- _SHORT PROBLEM_:
Reproduce the records below verbatim, from their start through the line containing "Action: pos(649,239)".

- _RAW DATA_:
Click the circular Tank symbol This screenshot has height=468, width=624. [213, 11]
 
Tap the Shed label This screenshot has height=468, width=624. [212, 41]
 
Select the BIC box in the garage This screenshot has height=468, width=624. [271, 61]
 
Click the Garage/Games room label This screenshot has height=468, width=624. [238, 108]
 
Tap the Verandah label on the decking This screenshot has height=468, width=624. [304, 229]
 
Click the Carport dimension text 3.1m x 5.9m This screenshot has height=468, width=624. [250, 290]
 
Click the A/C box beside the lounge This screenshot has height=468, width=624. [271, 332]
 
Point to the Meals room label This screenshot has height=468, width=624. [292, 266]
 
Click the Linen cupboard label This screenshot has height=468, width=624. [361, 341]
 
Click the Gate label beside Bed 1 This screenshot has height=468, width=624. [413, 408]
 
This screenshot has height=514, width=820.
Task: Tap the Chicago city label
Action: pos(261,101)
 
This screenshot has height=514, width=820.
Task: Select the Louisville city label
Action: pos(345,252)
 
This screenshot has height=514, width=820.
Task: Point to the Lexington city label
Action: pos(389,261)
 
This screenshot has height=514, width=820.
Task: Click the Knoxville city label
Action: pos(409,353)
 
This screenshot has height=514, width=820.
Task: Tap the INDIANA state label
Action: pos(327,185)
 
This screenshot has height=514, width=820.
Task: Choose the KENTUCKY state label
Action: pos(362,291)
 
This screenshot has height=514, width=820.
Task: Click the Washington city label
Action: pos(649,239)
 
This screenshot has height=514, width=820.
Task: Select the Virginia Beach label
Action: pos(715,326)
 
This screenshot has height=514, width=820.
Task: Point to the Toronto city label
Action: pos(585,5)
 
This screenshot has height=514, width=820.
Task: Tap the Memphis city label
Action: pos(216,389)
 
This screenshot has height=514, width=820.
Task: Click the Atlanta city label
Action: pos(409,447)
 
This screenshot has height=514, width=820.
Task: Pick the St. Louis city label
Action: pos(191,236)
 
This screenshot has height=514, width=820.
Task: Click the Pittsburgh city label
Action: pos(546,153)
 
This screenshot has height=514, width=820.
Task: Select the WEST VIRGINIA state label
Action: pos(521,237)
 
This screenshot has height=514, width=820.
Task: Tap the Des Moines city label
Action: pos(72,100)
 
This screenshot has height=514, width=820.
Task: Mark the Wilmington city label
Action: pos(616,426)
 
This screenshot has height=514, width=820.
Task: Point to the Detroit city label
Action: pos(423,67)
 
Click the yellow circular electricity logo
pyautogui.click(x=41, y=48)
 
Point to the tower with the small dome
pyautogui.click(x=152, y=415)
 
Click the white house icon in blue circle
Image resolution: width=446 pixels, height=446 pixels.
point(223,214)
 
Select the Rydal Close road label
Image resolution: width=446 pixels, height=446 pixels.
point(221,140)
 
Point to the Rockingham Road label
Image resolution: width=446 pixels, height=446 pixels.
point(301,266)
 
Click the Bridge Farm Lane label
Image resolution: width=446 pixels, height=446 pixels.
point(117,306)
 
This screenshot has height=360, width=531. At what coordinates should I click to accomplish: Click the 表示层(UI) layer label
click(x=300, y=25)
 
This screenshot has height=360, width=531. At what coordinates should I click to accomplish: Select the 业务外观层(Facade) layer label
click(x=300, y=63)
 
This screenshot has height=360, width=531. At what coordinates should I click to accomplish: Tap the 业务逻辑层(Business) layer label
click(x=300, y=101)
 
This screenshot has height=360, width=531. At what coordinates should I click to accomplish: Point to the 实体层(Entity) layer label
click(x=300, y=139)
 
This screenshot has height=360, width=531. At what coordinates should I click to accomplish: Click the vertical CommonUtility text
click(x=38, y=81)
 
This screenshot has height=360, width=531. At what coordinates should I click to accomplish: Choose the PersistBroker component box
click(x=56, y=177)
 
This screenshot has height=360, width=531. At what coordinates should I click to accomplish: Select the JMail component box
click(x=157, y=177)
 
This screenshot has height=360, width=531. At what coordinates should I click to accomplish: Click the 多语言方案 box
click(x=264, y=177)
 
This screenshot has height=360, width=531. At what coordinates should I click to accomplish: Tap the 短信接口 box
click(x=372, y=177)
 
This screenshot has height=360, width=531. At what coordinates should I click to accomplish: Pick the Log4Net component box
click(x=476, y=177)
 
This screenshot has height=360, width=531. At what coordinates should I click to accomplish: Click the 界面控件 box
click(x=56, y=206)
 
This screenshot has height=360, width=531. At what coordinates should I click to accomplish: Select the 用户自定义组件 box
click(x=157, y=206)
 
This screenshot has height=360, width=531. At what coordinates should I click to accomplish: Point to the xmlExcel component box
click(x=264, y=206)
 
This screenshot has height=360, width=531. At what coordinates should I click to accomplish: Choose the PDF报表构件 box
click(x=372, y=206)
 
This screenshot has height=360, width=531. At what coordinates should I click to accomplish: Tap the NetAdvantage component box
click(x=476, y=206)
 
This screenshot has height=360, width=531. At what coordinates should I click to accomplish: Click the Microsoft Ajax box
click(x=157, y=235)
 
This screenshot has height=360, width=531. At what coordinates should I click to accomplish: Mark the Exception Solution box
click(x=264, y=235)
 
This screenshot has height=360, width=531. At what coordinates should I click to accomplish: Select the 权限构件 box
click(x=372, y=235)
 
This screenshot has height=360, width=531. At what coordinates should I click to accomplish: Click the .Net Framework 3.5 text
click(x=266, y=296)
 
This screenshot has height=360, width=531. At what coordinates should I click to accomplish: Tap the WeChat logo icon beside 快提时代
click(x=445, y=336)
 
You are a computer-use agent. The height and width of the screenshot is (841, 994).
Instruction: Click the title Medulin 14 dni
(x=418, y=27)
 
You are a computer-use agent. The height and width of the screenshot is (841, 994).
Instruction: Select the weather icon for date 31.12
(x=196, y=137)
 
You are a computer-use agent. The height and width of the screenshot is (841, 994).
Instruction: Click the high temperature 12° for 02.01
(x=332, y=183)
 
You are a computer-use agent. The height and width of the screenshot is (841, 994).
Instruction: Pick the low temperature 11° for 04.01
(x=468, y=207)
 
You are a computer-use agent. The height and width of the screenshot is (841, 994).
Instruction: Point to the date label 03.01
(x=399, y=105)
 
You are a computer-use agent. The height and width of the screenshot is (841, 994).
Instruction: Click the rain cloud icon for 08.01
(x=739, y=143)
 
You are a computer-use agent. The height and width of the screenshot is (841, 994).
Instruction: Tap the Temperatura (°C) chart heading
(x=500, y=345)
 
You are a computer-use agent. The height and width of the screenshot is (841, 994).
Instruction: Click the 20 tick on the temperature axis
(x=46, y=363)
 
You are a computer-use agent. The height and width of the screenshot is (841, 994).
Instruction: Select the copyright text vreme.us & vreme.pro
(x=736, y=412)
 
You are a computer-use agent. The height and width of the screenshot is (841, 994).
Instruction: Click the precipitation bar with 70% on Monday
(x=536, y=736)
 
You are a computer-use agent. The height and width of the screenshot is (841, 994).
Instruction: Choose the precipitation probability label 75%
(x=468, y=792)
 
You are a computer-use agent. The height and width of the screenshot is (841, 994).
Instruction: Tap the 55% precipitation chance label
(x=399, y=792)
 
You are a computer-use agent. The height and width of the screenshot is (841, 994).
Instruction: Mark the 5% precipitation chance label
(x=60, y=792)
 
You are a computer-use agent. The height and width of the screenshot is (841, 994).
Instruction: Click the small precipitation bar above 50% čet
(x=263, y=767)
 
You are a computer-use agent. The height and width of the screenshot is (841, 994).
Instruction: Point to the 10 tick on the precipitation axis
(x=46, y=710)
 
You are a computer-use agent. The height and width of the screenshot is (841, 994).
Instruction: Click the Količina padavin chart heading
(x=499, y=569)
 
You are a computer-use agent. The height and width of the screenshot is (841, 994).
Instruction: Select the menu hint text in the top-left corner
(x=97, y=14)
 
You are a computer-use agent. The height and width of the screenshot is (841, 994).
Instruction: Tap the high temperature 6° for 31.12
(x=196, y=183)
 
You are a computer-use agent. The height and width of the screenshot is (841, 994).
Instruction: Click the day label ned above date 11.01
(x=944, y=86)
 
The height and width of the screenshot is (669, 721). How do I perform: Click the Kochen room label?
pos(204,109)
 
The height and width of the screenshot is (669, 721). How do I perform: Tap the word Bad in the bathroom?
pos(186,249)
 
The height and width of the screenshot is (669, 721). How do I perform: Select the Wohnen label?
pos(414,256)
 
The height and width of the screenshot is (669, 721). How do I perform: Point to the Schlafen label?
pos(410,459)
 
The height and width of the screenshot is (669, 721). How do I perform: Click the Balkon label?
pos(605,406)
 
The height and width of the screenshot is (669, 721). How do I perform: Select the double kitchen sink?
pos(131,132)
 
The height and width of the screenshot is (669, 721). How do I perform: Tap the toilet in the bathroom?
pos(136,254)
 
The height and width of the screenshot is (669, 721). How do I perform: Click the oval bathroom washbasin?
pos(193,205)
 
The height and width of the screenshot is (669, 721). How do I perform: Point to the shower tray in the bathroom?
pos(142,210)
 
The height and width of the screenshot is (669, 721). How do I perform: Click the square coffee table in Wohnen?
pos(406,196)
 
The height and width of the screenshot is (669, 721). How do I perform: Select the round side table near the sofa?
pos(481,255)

- _EXERCISE SOLUTION_:
Click the circular Tank symbol This screenshot has height=468, width=624. [213, 11]
 
Tap the Shed label This screenshot has height=468, width=624. [212, 41]
 
Select the BIC box in the garage This screenshot has height=468, width=624. [271, 61]
 
Click the Garage/Games room label This screenshot has height=468, width=624. [238, 108]
 
Tap the Verandah label on the decking This screenshot has height=468, width=624. [304, 229]
 
Click the Carport dimension text 3.1m x 5.9m This screenshot has height=468, width=624. [250, 290]
 
Click the A/C box beside the lounge This screenshot has height=468, width=624. [271, 332]
 
Point to the Meals room label This screenshot has height=468, width=624. [292, 266]
 
Click the Linen cupboard label This screenshot has height=468, width=624. [361, 341]
 
Click the Gate label beside Bed 1 This screenshot has height=468, width=624. [413, 408]
 
This screenshot has height=514, width=820.
Task: Tap the Chicago city label
Action: pos(261,101)
 
This screenshot has height=514, width=820.
Task: Select the Louisville city label
Action: pos(345,252)
 
This screenshot has height=514, width=820.
Task: Point to the Lexington city label
Action: pos(389,261)
 
This screenshot has height=514, width=820.
Task: Click the Knoxville city label
Action: pos(409,353)
 
This screenshot has height=514, width=820.
Task: Tap the INDIANA state label
Action: pos(327,185)
 
This screenshot has height=514, width=820.
Task: Choose the KENTUCKY state label
Action: pos(362,291)
 
This screenshot has height=514, width=820.
Task: Click the Washington city label
Action: pos(649,239)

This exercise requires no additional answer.